The Role of Virtual Worlds in Education
How can we better educate our children? It’s a question that competes for a voice with Fast Food News headlines and breaking world events. Meanwhile, educators compete with actual fast food and entertainment media for the attention of their students. Ironically, if we focussed more on education around the world, there would be fewer doom-and-gloom headlines, and brainless pop news would garner less attention. Well, perhaps not the latter, but I can dream can’t I?
We need a way to bridge the gap between learning and entertainment, and games are the perfect medium for this. Games have a long and successful history of mixing education and fun. Nearly all games are educational in the sense that they teach logic, strategy, puzzle-solving, and hand-eye coordination, but there is a specific set that focuses on academic subjects: educational games. I have many fond memories of playing Oregon Trail, and later generations had games like Carmen Sandiego. In these, you have some fun and you learn about history and geography along the way. But how can these educational games compete with World of Warcraft or Halo? While dying of dysentery sounds interesting, it doesn’t compete with slaying dragons, fragging enemy teams, or warping through solar systems to wage intergalactic battle. So how do educational games compete?
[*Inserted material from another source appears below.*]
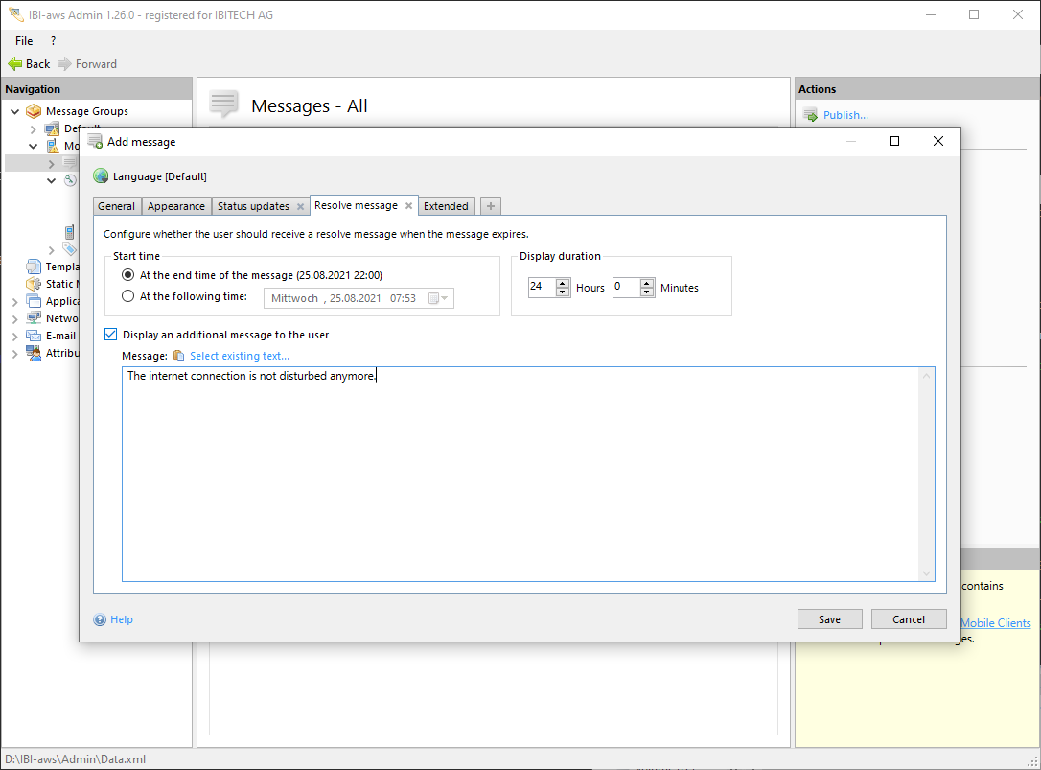This screenshot has height=770, width=1041.
Task: Click the green Back arrow icon
Action: coord(14,64)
They start by keeping up with emerging trends. Virtual worlds are big right now. Only that’s an understatement. Virtual worlds are huge. When successful, they bring together millions of people from around the world to share an experience. They encourage collaboration and teamwork, they build global friendships, and yes, they show us just how idiotic humans can be when given an audience with little in the way of repercussions or punishment. But they also teach us how to deal with those cretins in non-violent ways. Virtual worlds face many of the same challenges that real-world societies contend with, and they offer a relatively harmless way to experiment with solutions to these issues.
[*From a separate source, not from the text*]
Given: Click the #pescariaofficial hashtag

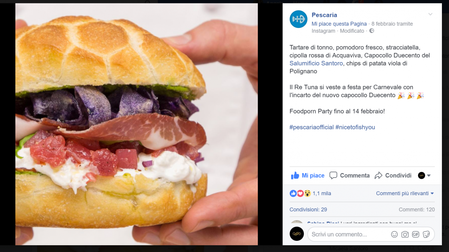Looking at the screenshot, I should tap(312, 127).
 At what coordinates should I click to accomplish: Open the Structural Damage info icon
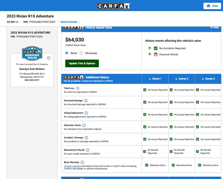click(x=86, y=101)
They also offer huge potential for educational gaming. Why play a single-player game of math or history when you could join a world of other students? Not only do you learn, you get to socialize, and you get to assist the newbies when they arrive. Imagine learning about the science of space travel in a virtual world where you can travel through space? NASA is working on it. They intend to make an educational virtual world that teaches science, technology, engineering, and mathematics, as well as team-building, adaptation, and strategy.
How about learning about Shakespeare? That one always ranked pretty high on the suck-meter when I was in school. But what if you could delve into the life and times of Shakespeare, learning about the customs and surroundings that influenced the writer? The folks at Indiana University are doing just that with their Synthetic Worlds Initiative.
As Virtual Worlds become more prevalent and easier to build, we will see the emergence of niche MMOs. Fantasy and Sci-Fi will hold the big crowds, but imagine the endless possibilities for all those specialty worlds. Architects and builders using them for city planning; photographers hosting virtual galleries; molecular biology professors taking students into a virtual micro-world of cells and DNA; historians taking us on virtual adventures to retrace the footsteps of Livingston, Shaka, or Genghis Khan.
There is a brilliant future ahead for virtual worlds, and education must be a part of this if it expects to compete with mainstream entertainment for our children’s interest. It’s a topic for many lively discussions. Of course there will be challenges—we have to ensure that children are safe, we have to encourage them to go outside and experience life first-hand, and we have to entice them into the wonders of reading books—but game developers and educators have to move on this. Virtual worlds are a mighty force, and we can either harness their power for educational purposes, or we can be swept aside and left to churn in their wake.